Um acidente de helicóptero no Estado do Espírito Santo vitimou há pouco tempo duas equipes médicas que retornavam de uma atividade de captação de órgãos para implantes. Recordar este fato é apenas uma forma de mostrar a angústia que envolve a espera por um órgão. Sim. Porque esse sentimento não é só do paciente que aguarda na fila. É também vivido pelos seus familiares e pelos médicos que acompanham o problema. As dificuldades que envolvem um transplantes são compreensíveis somente por aqueles que vivenciam a falta de soluções para qualificar um sistema há muito ultrapassado.
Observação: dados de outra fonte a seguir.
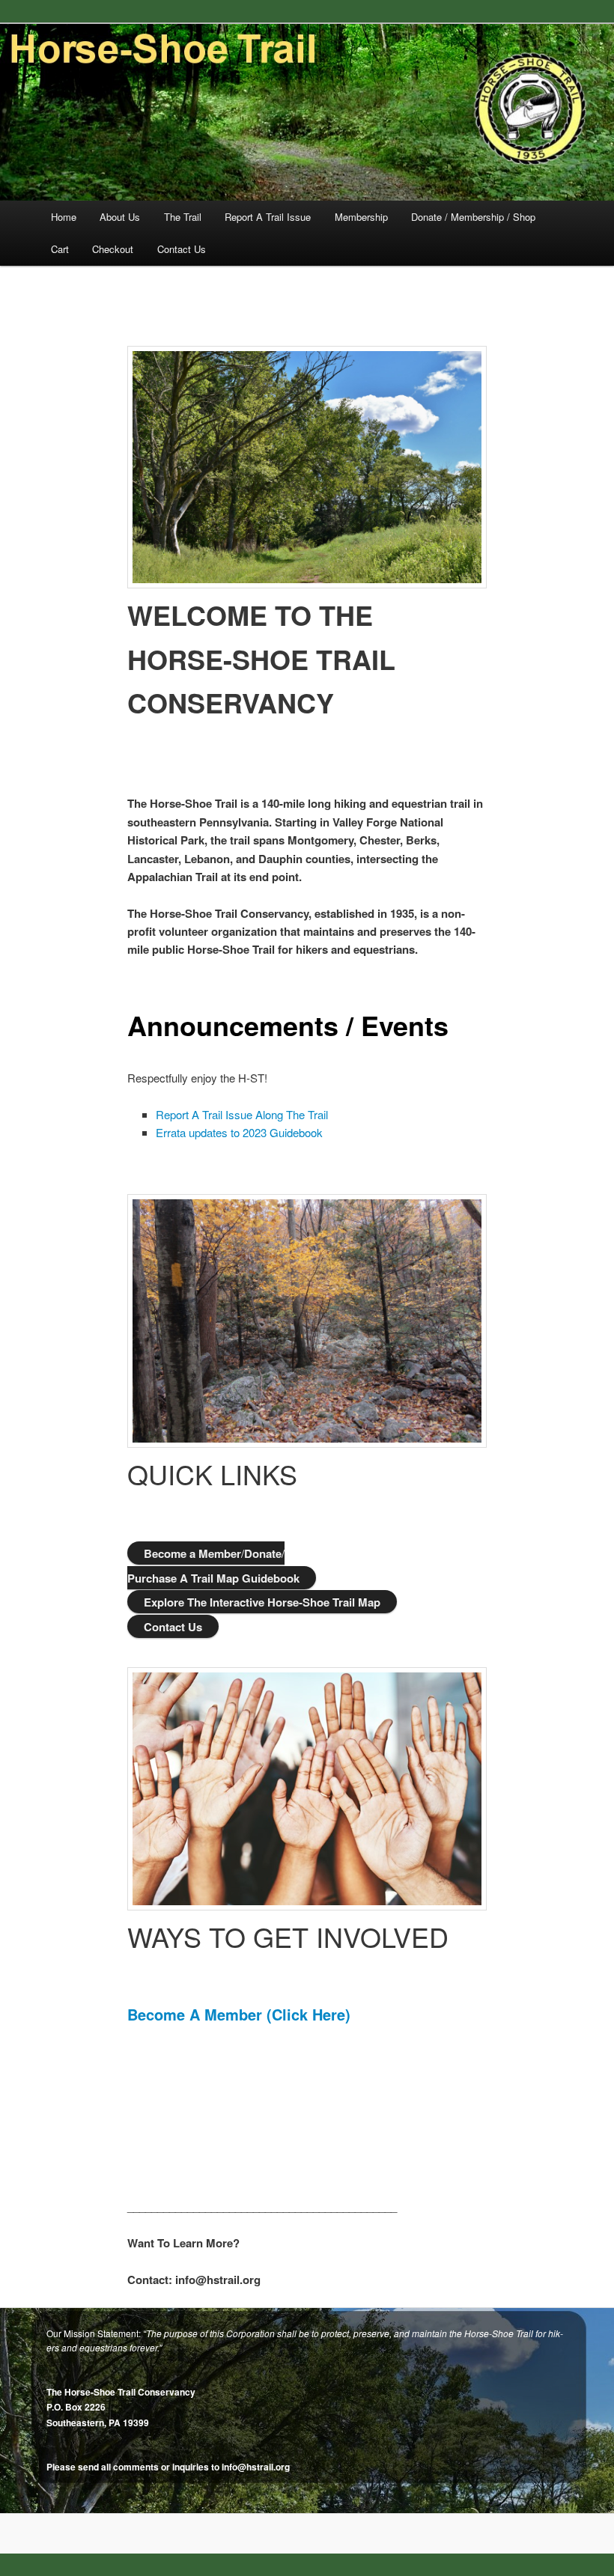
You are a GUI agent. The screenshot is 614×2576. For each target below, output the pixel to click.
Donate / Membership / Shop (473, 217)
Quando recebemos a informação de que existe um órgão para captação, desencadeia-se uma operação de guerra: mobilizar as equipes, chamar os primeiros da fila realizar a aproximação da compatibilidade e garantir a reserva de sangue e vaga nos leitos de terapia intensiva para o pós operatório.
Na fila, os que aguardam um rim estão em terapia renal substitutiva (hemodiálise) e a realização do procedimento em si exige equipamentos e insumos caros: cujos valores continuam elevados no pós-operatório tanto imediato quanto tardio, por conta do uso de imunossupressores e de seu controle.
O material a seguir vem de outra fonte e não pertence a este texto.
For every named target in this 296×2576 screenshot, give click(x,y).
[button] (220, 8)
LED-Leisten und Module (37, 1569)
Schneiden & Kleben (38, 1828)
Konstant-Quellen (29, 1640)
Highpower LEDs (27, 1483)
Durante uma captação, entram em ação duas equipes: uma que capta e outra que prepara e inicia o procedimento no receptor. Em contrapartida, hoje, a legislação que rege a formação de novos quadros é restritiva, uma vez que só permite participar de transplantes quem estiver habilitado pela Central de Notificação, Captação e Distribuição de Órgãos. Ora, como formar e treinar alguém sem permitir que essas pessoas participem do processo previamente?
Outro aspecto que necessita tratamento diferenciado é a remuneração dos profissionais envolvidos, sobretudo porque professores não podem receber horas extras ou dar plantões e, por lei, o funcionário público não pode receber adicionais pecuniários pelo procedimento. Por outro lado, não podem ficar exclusivamente à espera de doadores, já que desempenham outras atividades ligadas ao programa ou nos seus respectivos departamentos.
O chamado fígado marginal, que não se encontra em excelentes condições para implante, é outra variável dessa questão. Por oferecer risco extra de rejeição ou insucesso, durante um certo tempo este órgão foi descartado para implante, até que nos Estados Unidos começou a ser proposto condicionar seu uso à aceitação do paciente, principalmente entre portadores de câncer de fígado que não estavam entre os primeiros da fila. Os critérios dessa prática, que pode salvar muitas vidas, já estão estabelecidos e devem se tornar públicos para todos que precisam de um órgão.
Por todas essas variáveis, é preciso rediscutir soluções para qualificar o atendimento realizado pelo sistema de captação como um todo. Não basta a mobilização de uma ou outra instituição. Estamos organizando um debate ao Cremerj reunindo todos hospitais que realizam o procedimento, Ministério Público, Defensoria da União, Coordenação Estadual de Transplante, Academia Nacional de Medicina, além de ONGs ligadas ao assunto. Credibilidade se conquista com ações eficazes ao longo do tempo. Chegou a hora de tocarmos na ferida e adotarmos um modelo eficaz que acabe com a angústia dos que dependem de uma fila para sobreviver.
Alexandre Pinto Cardoso é diretor do Hospital Universitário Clementino Fraga Filho.
segunda-feira, 25 de agosto de 2008
A fila para sobrevivência - Alexandre Pinto Cardoso (O Globo, 25/08/2008)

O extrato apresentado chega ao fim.